Clear Sky Science · fr
Changement de préférence induit par le choix dans un cadre de modèles d'échantillonnage séquentiel
Pourquoi nos choix reconfigurent ce que nous aimons
Imaginez devoir choisir entre une barre de chocolat et une orange que vous appréciez de façon égale. Curieusement, après avoir fait votre choix, vous pouvez en venir à préférer encore davantage le snack choisi et à apprécier moins celui que vous avez rejeté. Cette bizarrerie quotidienne, connue sous le nom de changement de préférence induit par le choix, a été documentée depuis des décennies. Pourtant, de nombreux modèles mathématiques dominants de la prise de décision peinent à l’expliquer. Cet article montre comment une classe populaire de modèles, appelés modèles d'échantillonnage séquentiel, peut produire naturellement ce glissement de préférence lorsqu’on autorise les valeurs à évoluer durant la prise de décision elle‑même.
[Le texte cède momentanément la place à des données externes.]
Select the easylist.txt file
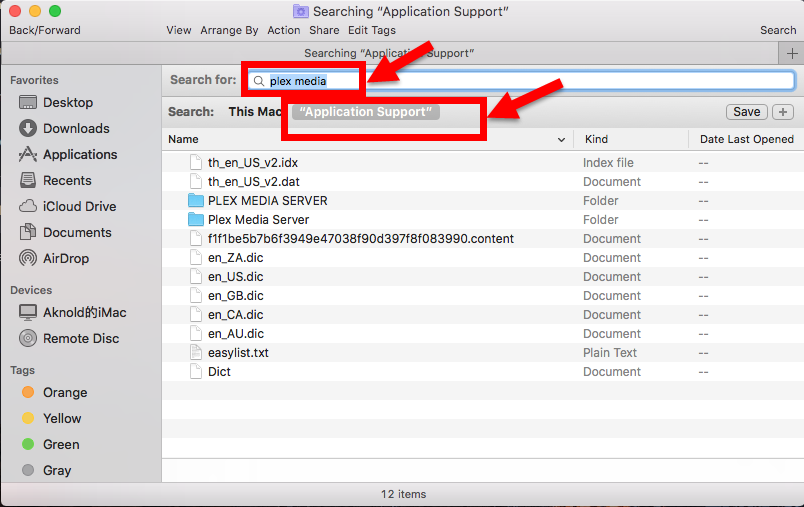804x507 pixels. tap(238, 353)
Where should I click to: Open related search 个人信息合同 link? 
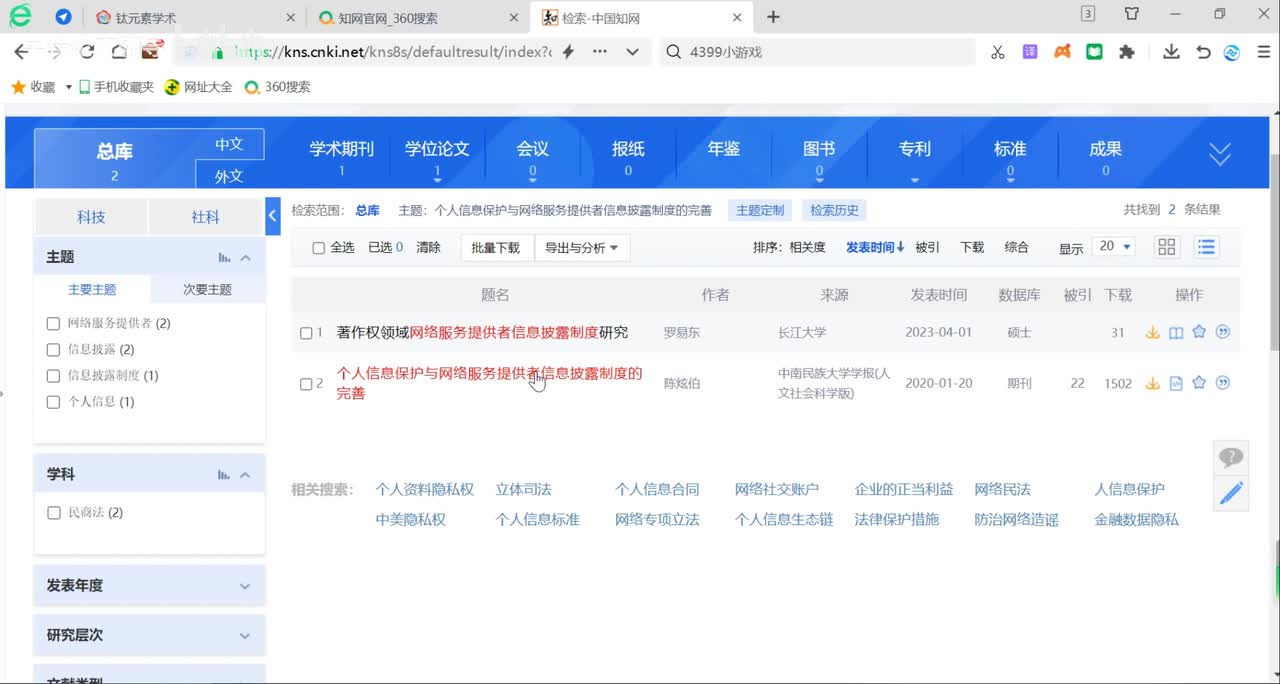(656, 490)
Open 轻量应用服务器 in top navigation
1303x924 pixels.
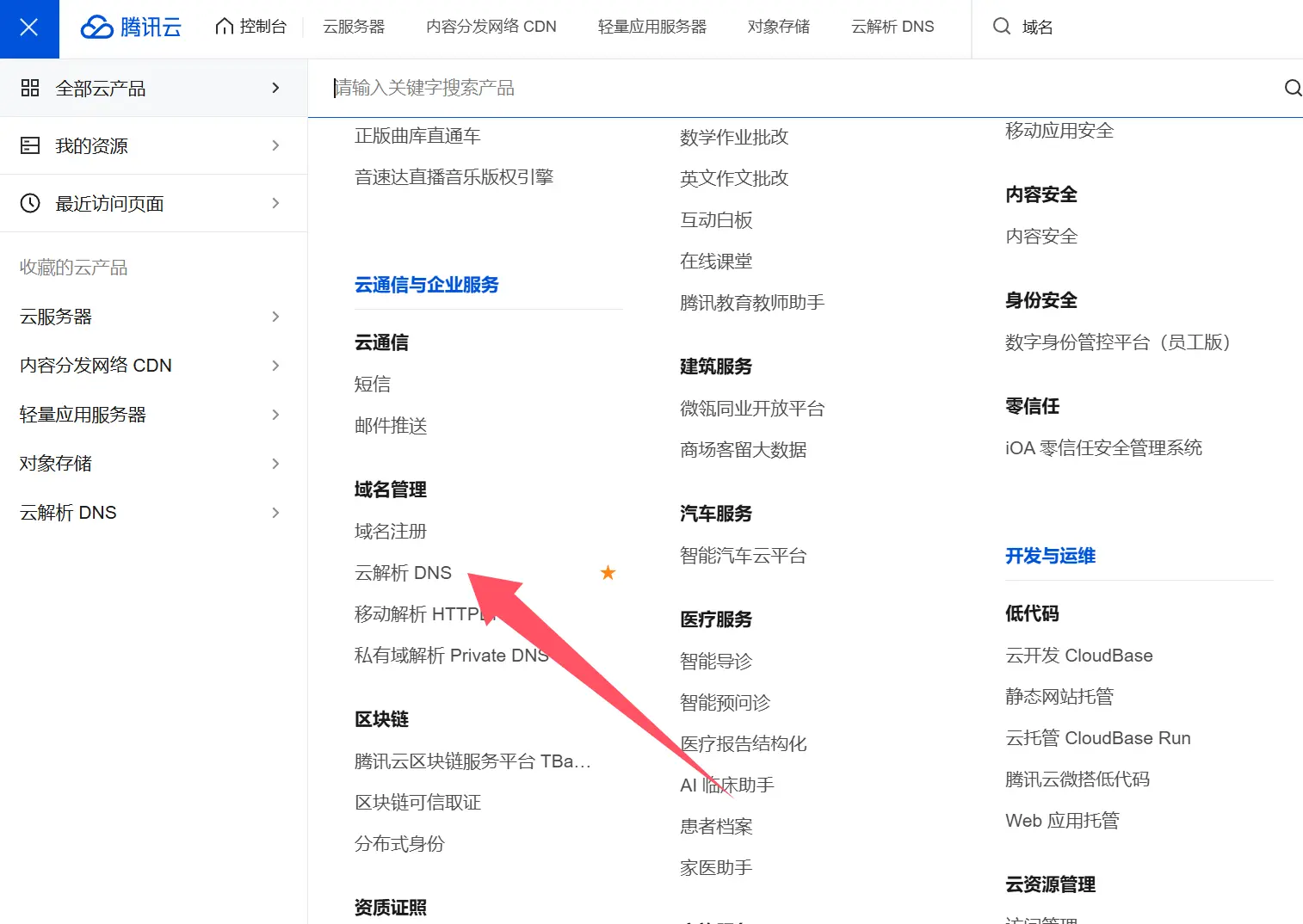pos(652,27)
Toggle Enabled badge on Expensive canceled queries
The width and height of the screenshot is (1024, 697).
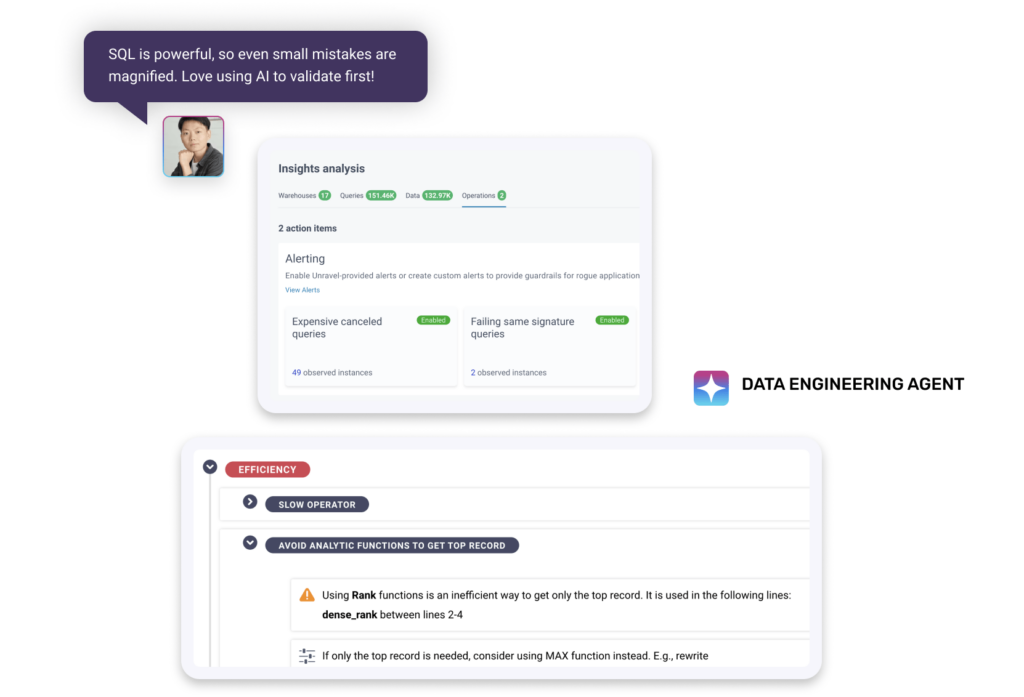433,320
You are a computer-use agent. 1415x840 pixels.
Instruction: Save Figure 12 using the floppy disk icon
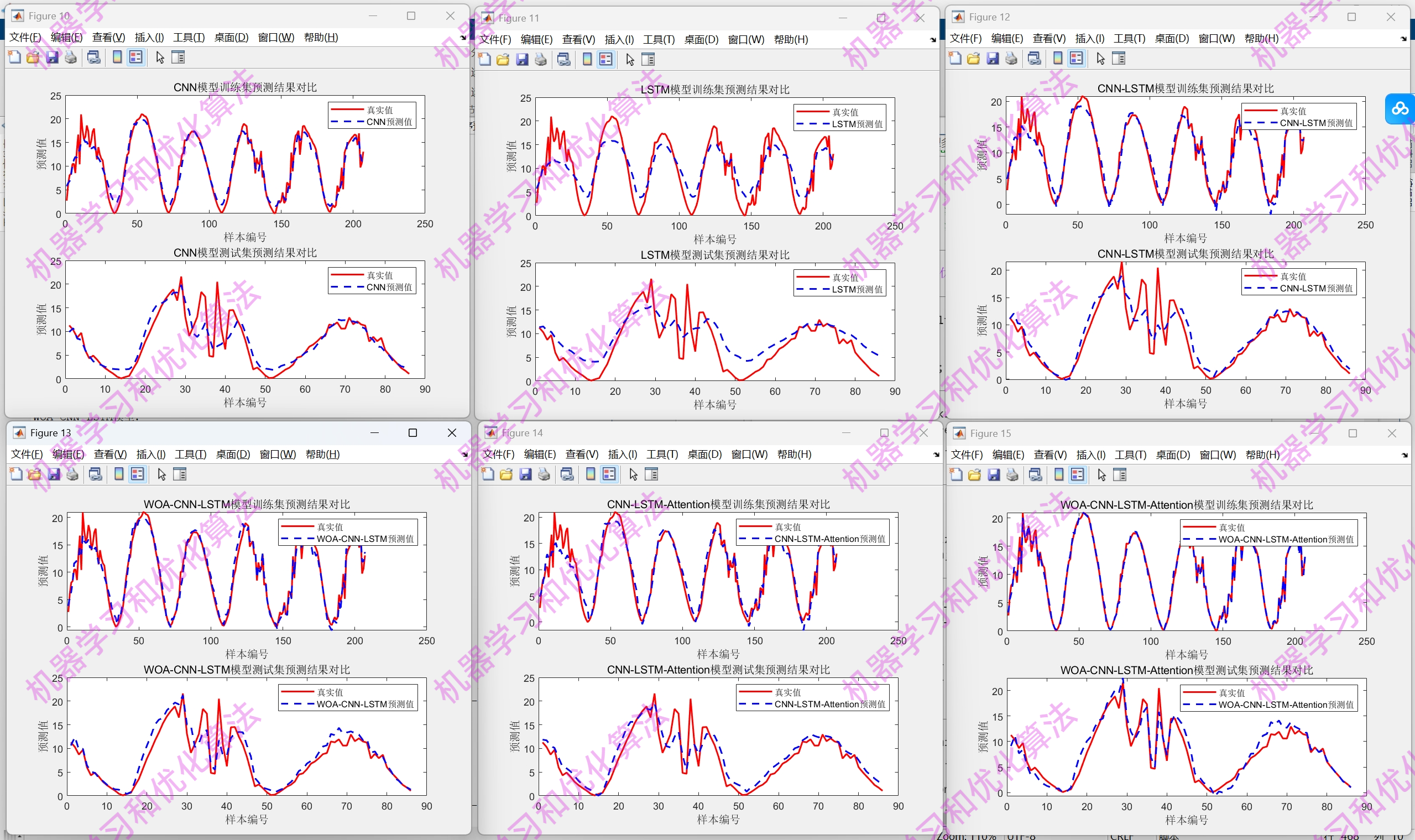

La conception habituelle des psychologues sur les décisions
Une grande partie des recherches sur la prise de décision porte sur des choix simples entre deux options. Avant de choisir, les personnes évaluent souvent combien elles aiment chaque option. Les résultats classiques montrent que les choix sont plus lents et moins prévisibles lorsque les options sont d’un attrait similaire, et plus rapides et plus cohérents lorsqu’une option se démarque clairement ou lorsque les deux options ont une valeur élevée. Les choix sont aussi plus rapides lorsque les options diffèrent fortement sur des attributs clés, comme le goût contre la santé pour des aliments. Ces régularités sont très bien rendues par les modèles d'échantillonnage séquentiel, qui imaginent le cerveau collectant graduellement des fragments d’évidence bruitée jusqu’à ce qu’une option obtienne suffisamment de soutien pour franchir un seuil de décision.
Quand l’appréciation change après que nous décidons
Le changement de préférence induit par le choix va au‑delà de ces schémas standards. Dans de nombreuses expériences, les participants évaluent des objets, font des choix entre paires, puis réévaluent les objets. Typiquement, l’évaluation de l’objet choisi augmente, celle de l’objet rejeté diminue, et l’écart entre les deux s’élargit. Cette « amplification des alternatives » est la plus forte pour les décisions difficiles — lorsque les évaluations initiales étaient proches ou moins certaines — et pour les choix où chaque option est forte sur des attributs différents. Elle tend aussi à être plus grande lorsque les personnes décident rapidement et se sentent confiantes. Des explications simples reposant uniquement sur le bruit de mesure ne rendent pas complètement compte de ces liens constants avec la difficulté, les attributs et les temps de réponse.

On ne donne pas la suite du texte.